5. Regularly Update Content

Keep your website content fresh and relevant by regularly updating news, articles, events, and resources. On the membership side, this not only keeps members engaged but also improves your website’s search engine ranking, making it easier for potential members and other stakeholders to find your association online. For public outreach, this also ensures the media is aware of your position on current issues and what research you are working on. By regularly adding and updating content, you will ensure repeated engagement with the website.

Example of an Events News Section Design for a National Association Website

A blog, news or events section are easy to populate sections of the website. Use topics that your members or stakeholders would find appealing and useful. Football Canada’s website is a good example of this.

6. Optimize for Each Device

With more users accessing websites through mobile devices, it’s essential to ensure your website is optimized for smartphones and tablets. We suggest employing a responsive design that adapts to different screen sizes and has mobile-friendly navigation to provide a seamless browsing experience.

An example of responsive website design for a national association

A responsive website design should work across all device resolutions, such as The Mining Industry Human Resources Council’s website in this example.

7. Integrate a Resources Hub

Often users of the website want to dive deeper into certain topics. Sometimes it doesn’t make sense to include certain levels of information directly in the website content, and that’s where a resources section can come in handy. These can house resource types such as white papers, presentations, case studies, documents, videos or external links. These can also then be easily shared on social media platforms.

An example of a national association's website resource hub

IMC’s resource section is a good example of an easy-to-use archive of all resources available on the website.

The resource section should provide tools for the users to easily find the topics they want to find out more about, such as filters and sort-by dropdowns. It is also possible to create gated content within the resources section – this means encouraging users to sign up in order to gain access to certain resources.

8. Encourage Calls-to-Action

Clearly defined calls-to-action (CTAs) guide users towards specific actions, such as joining the association, registering for events, or signing up for newsletters. These actions will be determined by the goals you have for the website, and that is something that should be developed in the website planning stages. We always encourage the use of prominent and enticing CTAs throughout your website to boost member acquisition and public engagement.

An example of a call to action at the bottom of a national association website

The Fisheries Council of Canada website utilizes something we call a “Final CTA” – this means the user has got to the bottom of the website, and we want to prompt them to take action. By providing various CTAs once they’ve engaged with the content ensures the potential for further engagement.

9. Utilize Compelling Visuals

High-quality visuals, such as images, videos, and infographics, can enhance your website’s appeal and effectively convey your association’s message. We insist on using visual elements strategically to break up text-heavy pages, illustrate key points, and create a visually appealing and dynamic user experience. We encourage this practice especially on homepages and main pillar pages of the website. Once we get to the third or fourth level of the website, we can rely on more in depth text content as the user is likely to be interested in the subject given they have come so far.

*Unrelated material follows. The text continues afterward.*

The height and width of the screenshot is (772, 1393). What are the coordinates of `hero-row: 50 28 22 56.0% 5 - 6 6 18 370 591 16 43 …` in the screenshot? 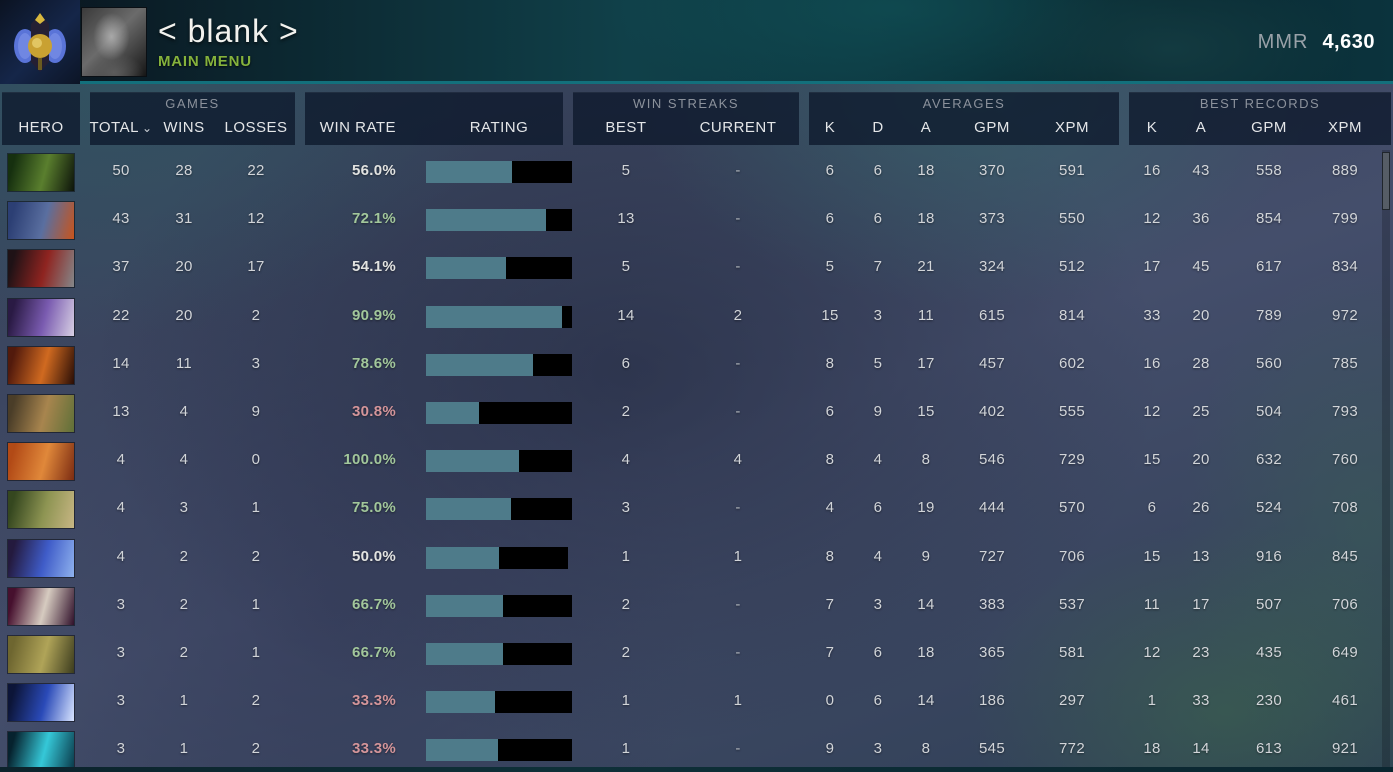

An example of an infographic for a national non-profit

We developed this infographic for the homepage of the Fairtrade Canada website. Its visual appeal means users are more likely to read the statistics and delve into the website further.

10. Measure and Analyze Performance

Regularly track and analyze your website’s performance to identify areas for improvement. Use tools like Google Analytics to gather insights on user behavior, traffic sources, and popular content. By monitoring and adjusting your website based on data-driven insights, you can continuously optimize the user experience and better serve your members. If you don’t have the time to track these sorts of metrics, you can always employ an agency to do it on your behalf.

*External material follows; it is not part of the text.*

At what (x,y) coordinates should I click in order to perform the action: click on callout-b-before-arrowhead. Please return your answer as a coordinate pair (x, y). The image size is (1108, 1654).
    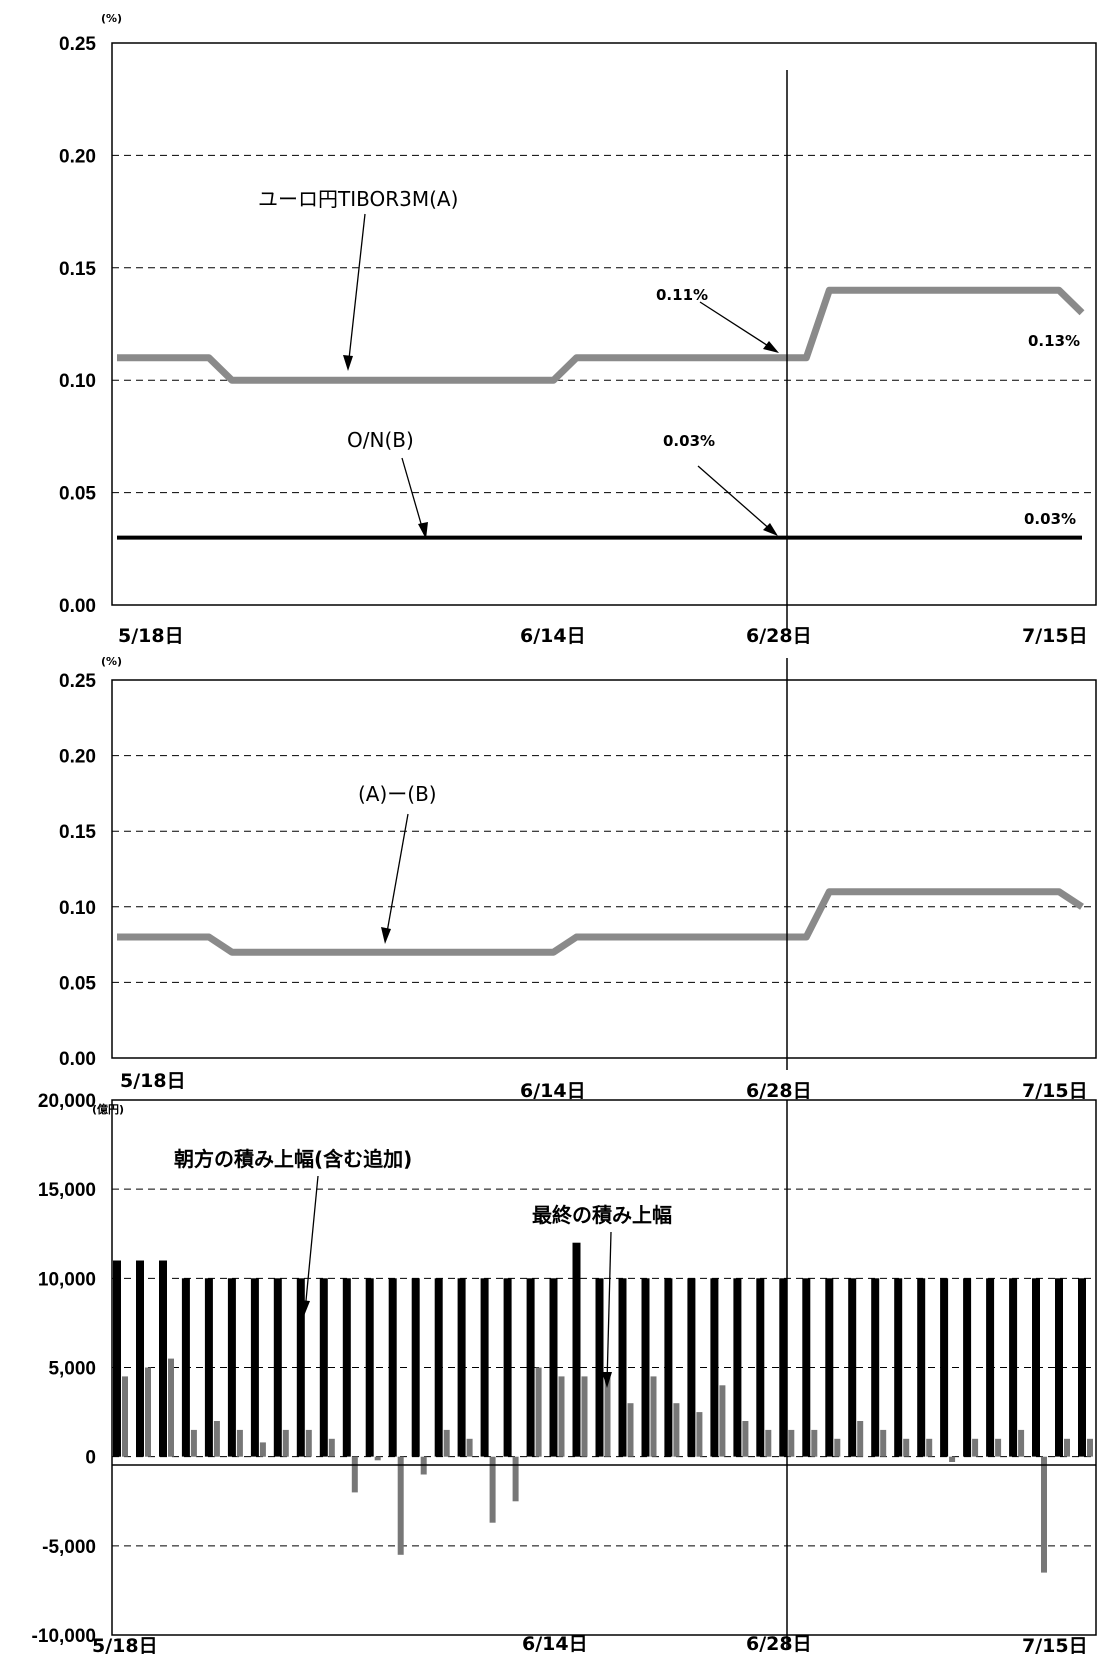
    Looking at the image, I should click on (770, 530).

A google analytics user on a laptop

In order to make future decisions about your website, it is important to have real data to weigh the potential impact they may have. Check out our article on website design and user behaviour for more information on this topic.

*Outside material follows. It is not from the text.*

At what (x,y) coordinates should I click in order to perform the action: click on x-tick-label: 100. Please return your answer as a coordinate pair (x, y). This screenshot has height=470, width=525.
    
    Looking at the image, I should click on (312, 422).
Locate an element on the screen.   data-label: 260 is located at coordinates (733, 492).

A well-designed and user-friendly website is vital for national associations to effectively serve their members, reach stakeholders and ultimately achieve their goals. By following these 10 web design best practices, you can create a powerful online presence that not only fosters member engagement, but promotes your association’s mission. Remember, a successful website is one that evolves with your organization and its members – always be open to refining your approach and embracing new opportunities for growth.